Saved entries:
# # # # # # #

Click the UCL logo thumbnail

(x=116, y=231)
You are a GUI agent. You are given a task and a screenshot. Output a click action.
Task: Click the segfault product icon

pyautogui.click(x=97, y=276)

# # # # # # #

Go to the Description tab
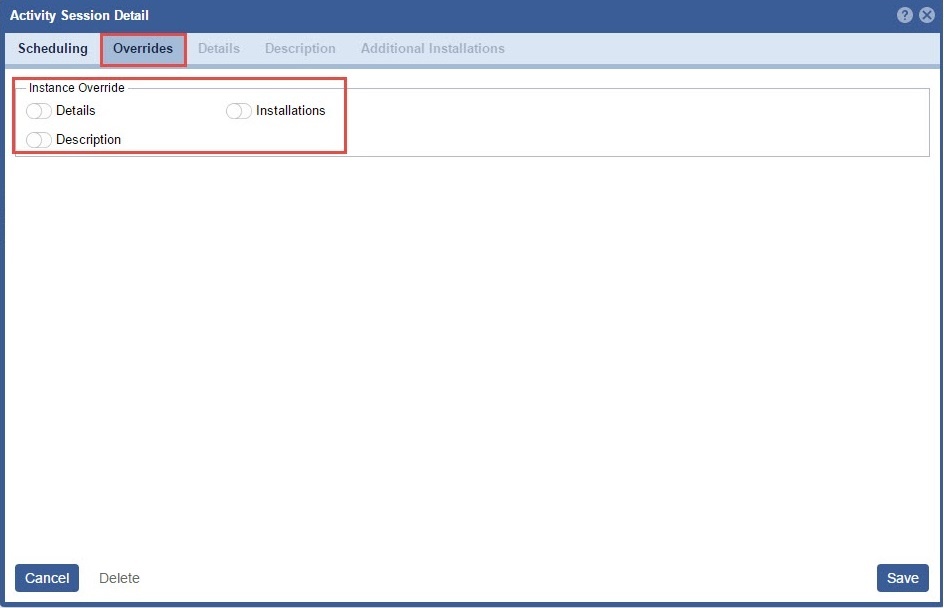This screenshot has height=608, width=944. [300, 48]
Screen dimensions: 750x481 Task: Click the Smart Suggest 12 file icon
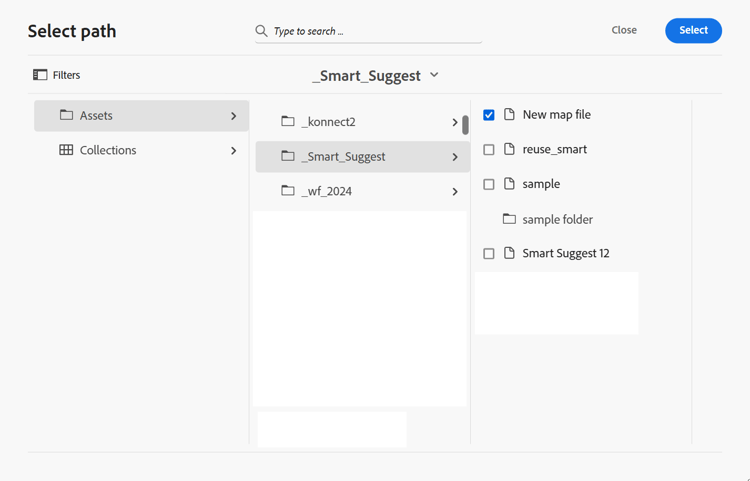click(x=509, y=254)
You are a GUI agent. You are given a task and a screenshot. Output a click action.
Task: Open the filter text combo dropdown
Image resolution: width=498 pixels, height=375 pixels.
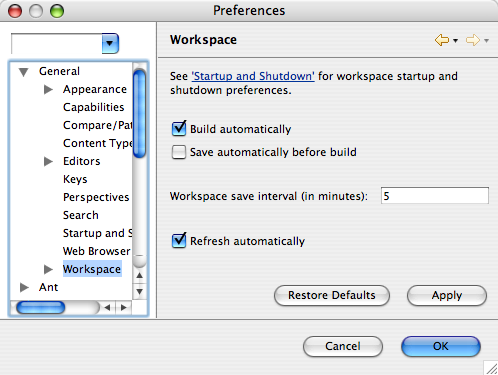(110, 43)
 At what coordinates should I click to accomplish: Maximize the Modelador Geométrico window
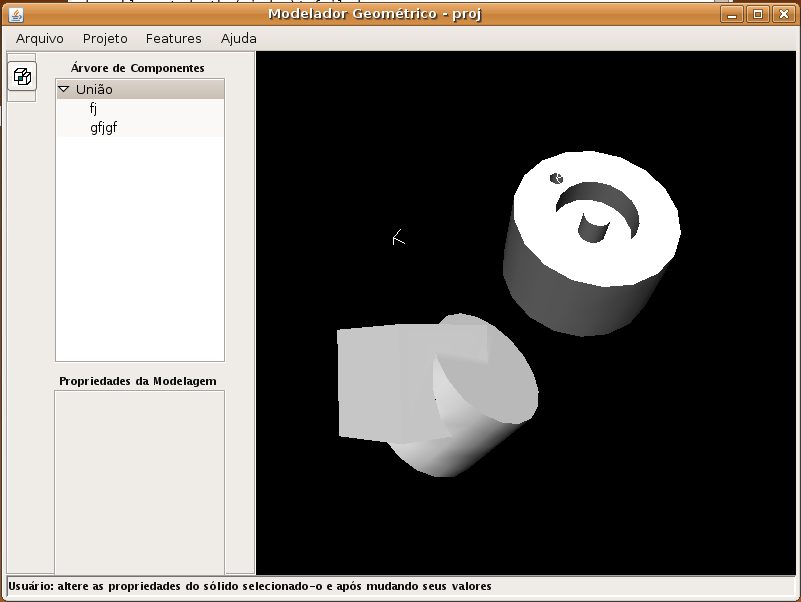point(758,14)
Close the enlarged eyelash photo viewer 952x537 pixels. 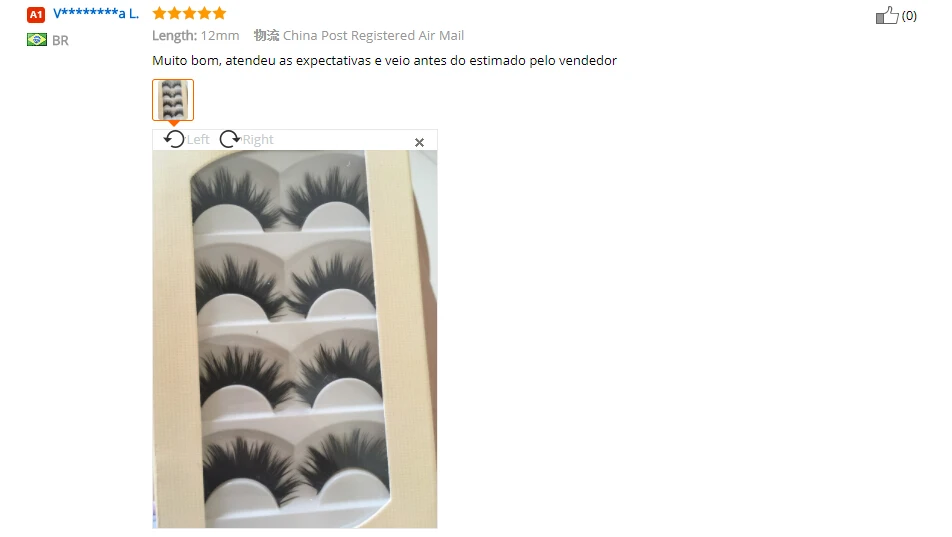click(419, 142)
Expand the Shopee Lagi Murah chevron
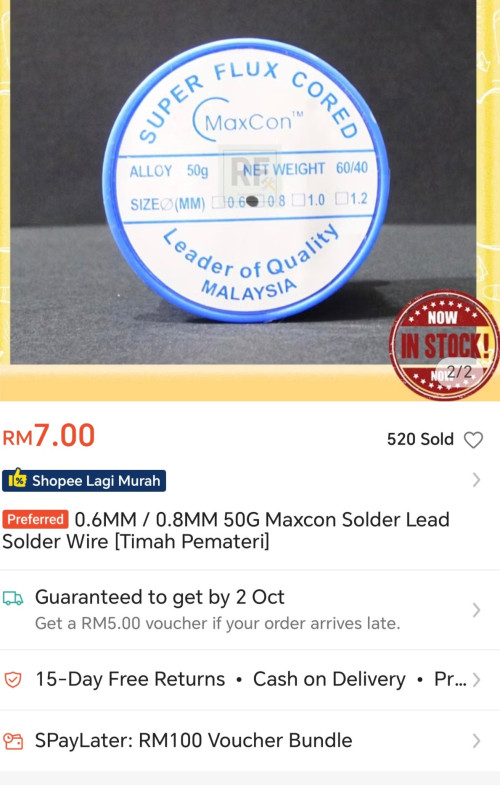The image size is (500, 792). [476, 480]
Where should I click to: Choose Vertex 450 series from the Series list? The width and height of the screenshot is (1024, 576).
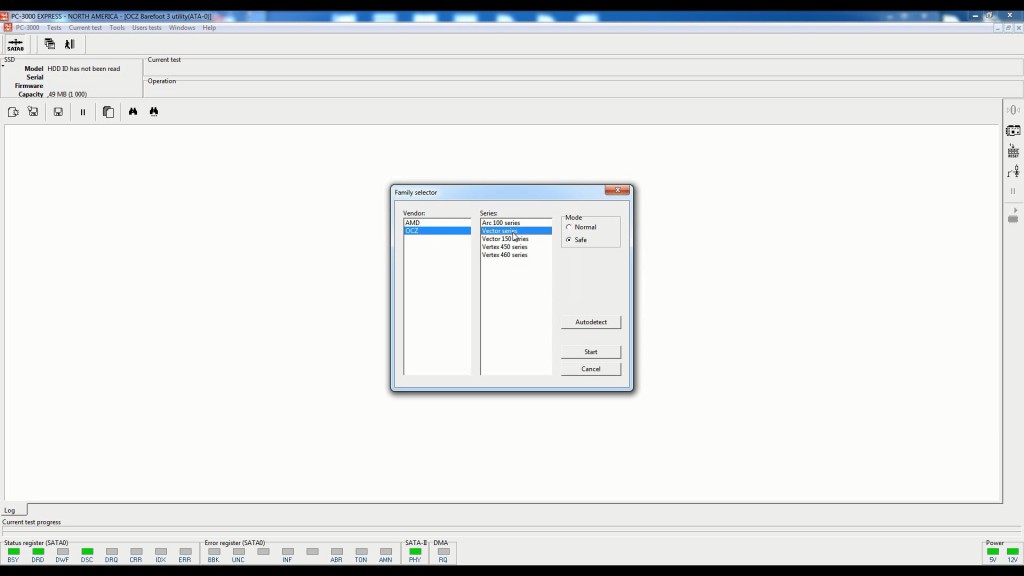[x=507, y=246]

# # # # # # #

Problem details:
With the pictures removed from your copy, retype the lines above from the one that contains "Screen dimensions: 750x481" through the one that contains "Task: Open the filter text combo dropdown", exactly.

Solution to the exercise:
Screen dimensions: 750x481 Task: Click the Smart Suggest 12 file icon
click(x=509, y=254)
You are a GUI agent. You are given a task and a screenshot. Output a click action.
Task: Open the filter text combo dropdown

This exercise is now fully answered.